====== PROVIDED INFORMATION

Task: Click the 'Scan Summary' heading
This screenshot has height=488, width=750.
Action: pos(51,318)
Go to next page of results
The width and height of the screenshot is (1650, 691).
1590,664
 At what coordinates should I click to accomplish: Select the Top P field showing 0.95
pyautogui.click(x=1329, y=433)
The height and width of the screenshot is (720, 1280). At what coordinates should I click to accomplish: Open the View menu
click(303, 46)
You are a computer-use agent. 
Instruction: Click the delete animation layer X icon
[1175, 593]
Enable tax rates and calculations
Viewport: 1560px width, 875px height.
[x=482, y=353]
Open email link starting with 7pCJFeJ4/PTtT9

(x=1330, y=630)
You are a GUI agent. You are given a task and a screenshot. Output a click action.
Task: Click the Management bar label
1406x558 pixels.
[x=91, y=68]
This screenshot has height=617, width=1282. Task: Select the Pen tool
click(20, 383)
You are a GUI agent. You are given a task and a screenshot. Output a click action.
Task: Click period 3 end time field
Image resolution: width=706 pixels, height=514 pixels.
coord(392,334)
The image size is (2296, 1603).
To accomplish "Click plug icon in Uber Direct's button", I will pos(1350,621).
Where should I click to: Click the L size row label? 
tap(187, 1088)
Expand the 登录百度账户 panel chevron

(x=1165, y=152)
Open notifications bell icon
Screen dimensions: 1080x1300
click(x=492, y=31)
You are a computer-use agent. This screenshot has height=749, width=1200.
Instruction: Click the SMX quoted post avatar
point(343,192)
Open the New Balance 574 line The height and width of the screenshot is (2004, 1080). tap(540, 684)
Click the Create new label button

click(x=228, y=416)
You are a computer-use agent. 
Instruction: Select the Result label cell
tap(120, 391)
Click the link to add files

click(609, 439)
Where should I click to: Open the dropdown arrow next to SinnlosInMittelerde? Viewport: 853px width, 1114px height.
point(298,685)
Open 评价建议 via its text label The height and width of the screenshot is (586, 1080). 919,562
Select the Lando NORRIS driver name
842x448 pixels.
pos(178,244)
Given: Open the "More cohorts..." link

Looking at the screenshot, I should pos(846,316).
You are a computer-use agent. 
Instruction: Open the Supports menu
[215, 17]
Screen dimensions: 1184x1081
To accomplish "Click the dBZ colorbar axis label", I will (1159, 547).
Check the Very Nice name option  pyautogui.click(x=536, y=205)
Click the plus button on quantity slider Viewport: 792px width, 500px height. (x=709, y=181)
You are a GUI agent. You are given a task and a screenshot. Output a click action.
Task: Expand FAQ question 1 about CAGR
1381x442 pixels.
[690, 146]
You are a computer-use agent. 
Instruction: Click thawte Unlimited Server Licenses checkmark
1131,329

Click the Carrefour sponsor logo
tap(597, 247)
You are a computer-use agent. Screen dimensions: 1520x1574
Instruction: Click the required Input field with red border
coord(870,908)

============

WORK TASK: With the line holding "The image size is (2296, 1603)." as the first and the line holding "Open notifications bell icon" as the last, set down that range of the entries above exactly, and nothing else.

ANSWER BOX:
The image size is (2296, 1603).
To accomplish "Click plug icon in Uber Direct's button", I will pos(1350,621).
Where should I click to: Click the L size row label? 
tap(187, 1088)
Expand the 登录百度账户 panel chevron

(x=1165, y=152)
Open notifications bell icon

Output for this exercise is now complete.